Schweiz weiter auf US-Beobachtungsliste für Währungsmanipulationen
Die Schweiz bleibt mit neun anderen Ländern auf der US-Beobachtungsliste für Währungsmanipulationen. Allerdings hat die Schweiz Chancen, bei der nächsten Ausgabe des Reports von der Liste gestrichen zu werden.
(Keystone-SDA) In dem alle sechs Monate veröffentlichten Report untersucht das US-Finanzministerium die Praktiken von grösseren Handelspartnern der USA, die insgesamt rund 80 Prozent des US-Aussenhandels ausmachen. US-Finanzminister Scott Bessent will damit gegen unfaire Währungspraktiken vorgehen, die amerikanischen Unternehmen schaden würden, wie er in einem Communiqué vom Donnerstagabend erklärte.
Der jetzige Report hat festgestellt, dass keiner der grösseren Handelspartner alle drei Kriterien für eine vertiefte Untersuchung im Jahr 2025 erfüllt habe, hiess es. Allerdings stünden zehn Länder auf der Beobachtungsliste, deren Währungspraktiken und Wirtschaftspolitik eine erhöhte Aufmerksamkeit verdiene, hiess es: Diese seien neben der Schweiz China, Japan, Südkorea, Taiwan, Thailand, Singapur, Vietnam und Irland.

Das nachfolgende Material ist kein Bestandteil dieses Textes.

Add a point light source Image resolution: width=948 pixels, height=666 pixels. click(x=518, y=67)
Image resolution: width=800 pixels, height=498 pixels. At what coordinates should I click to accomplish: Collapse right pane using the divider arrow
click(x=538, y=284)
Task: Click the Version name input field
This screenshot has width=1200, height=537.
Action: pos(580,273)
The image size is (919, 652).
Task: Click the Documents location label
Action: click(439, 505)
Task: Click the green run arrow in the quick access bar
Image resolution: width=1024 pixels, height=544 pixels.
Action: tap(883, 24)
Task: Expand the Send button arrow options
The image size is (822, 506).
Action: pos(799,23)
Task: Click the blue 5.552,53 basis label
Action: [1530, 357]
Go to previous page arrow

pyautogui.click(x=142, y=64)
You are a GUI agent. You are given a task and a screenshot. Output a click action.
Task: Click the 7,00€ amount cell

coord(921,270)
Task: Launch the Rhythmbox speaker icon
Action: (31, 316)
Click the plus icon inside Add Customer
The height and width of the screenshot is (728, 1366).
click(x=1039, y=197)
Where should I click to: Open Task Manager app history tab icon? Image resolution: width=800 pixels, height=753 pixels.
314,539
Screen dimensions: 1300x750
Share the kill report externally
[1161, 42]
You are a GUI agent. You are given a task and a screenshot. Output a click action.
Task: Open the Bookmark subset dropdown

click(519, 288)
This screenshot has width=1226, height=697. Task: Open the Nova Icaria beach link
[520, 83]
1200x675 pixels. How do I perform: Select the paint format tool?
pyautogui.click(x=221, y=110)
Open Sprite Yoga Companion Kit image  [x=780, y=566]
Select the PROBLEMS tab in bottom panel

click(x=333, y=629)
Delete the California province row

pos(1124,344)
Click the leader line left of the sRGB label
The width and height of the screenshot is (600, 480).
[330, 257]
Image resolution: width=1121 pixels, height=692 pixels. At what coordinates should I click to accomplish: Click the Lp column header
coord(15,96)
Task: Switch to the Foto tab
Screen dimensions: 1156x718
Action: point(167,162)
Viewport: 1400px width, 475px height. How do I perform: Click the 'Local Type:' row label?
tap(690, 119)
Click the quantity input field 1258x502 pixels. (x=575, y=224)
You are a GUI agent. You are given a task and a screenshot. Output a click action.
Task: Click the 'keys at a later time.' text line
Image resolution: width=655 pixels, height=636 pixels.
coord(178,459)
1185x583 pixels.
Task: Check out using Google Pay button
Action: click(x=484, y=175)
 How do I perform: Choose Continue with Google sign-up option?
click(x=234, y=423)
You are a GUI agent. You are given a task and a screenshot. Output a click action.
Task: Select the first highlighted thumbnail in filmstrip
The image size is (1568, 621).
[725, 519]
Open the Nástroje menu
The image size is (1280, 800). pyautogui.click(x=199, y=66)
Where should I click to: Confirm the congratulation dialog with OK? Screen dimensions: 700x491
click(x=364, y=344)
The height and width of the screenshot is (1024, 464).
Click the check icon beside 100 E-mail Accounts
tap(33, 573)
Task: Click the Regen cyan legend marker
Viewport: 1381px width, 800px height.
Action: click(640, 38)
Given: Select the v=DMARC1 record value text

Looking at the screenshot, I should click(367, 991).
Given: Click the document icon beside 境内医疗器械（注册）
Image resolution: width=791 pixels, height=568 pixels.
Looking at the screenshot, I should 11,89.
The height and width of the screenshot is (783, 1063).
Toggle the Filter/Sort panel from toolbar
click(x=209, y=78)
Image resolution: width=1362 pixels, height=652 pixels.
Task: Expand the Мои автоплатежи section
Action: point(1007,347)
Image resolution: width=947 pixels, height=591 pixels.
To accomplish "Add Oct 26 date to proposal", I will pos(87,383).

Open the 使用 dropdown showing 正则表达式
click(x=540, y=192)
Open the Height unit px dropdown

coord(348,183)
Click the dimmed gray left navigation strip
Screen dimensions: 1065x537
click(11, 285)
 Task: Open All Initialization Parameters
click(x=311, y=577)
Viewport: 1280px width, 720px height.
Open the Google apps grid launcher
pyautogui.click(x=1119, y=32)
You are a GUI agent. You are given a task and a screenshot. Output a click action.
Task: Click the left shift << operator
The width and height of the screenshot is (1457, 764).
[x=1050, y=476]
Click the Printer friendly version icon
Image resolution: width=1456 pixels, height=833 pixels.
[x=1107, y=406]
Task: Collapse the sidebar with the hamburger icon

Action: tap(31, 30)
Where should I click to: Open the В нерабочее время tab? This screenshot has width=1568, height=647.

Auf die Liste wird ein Land gesetzt, wenn es zwei von drei Kriterien erfüllt. Und wenn ein Land mal auf der Liste ist, bleibt es für mindestens zwei halbjährliche Reports lang drauf. Damit will die US-Regierung sicherstellen, dass die ergriffenen Massnahmen dauerhaft sind.
Chance bei der nächsten Ausgabe
Das US-Finanzministerium hatte die Schweiz im Juni 2025 auf die Beobachtungsliste gesetzt. Nun könnte die Schweiz beim nächsten Bericht von der Liste gestrichen werden. Im aktuellen Report haben die Schweiz sowie Thailand und Singapur nur noch eines von drei Kriterien erfüllt. «Sie werden von der Beobachtungsliste entfernt, wenn sie bei dem nächsten Report weniger als zwei Kriterien erfüllen», schrieb das US-Finanzministerium.
Die Schweizerische Nationalbank (SNB) hat den Vorwurf der Währungsmanipulation stets zurückgewiesen. Im vergangenen September hatten das Eidgenössische Finanzdepartement (EFD), die Nationalbank und das US-Finanzministerium eine entsprechende gemeinsame Erklärung in makroökonomischen und wechselkursbezogenen Fragen unterschrieben.
Darin bekräftigen die Schweiz und die USA, Wechselkurse nicht dazu zu benutzen, Zahlungsbilanzanpassungen zu verhindern oder sich unfaire Wettbewerbsvorteile zu verschaffen. Zudem bestätigte die Erklärung, dass eine Devisenmarktintervention für die SNB ein wichtiges geldpolitisches Instrument sei, um angemessene monetäre Rahmenbedingungen zu gewährleisten und die gesetzliche Aufgabe der Preisstabilität zu erfüllen.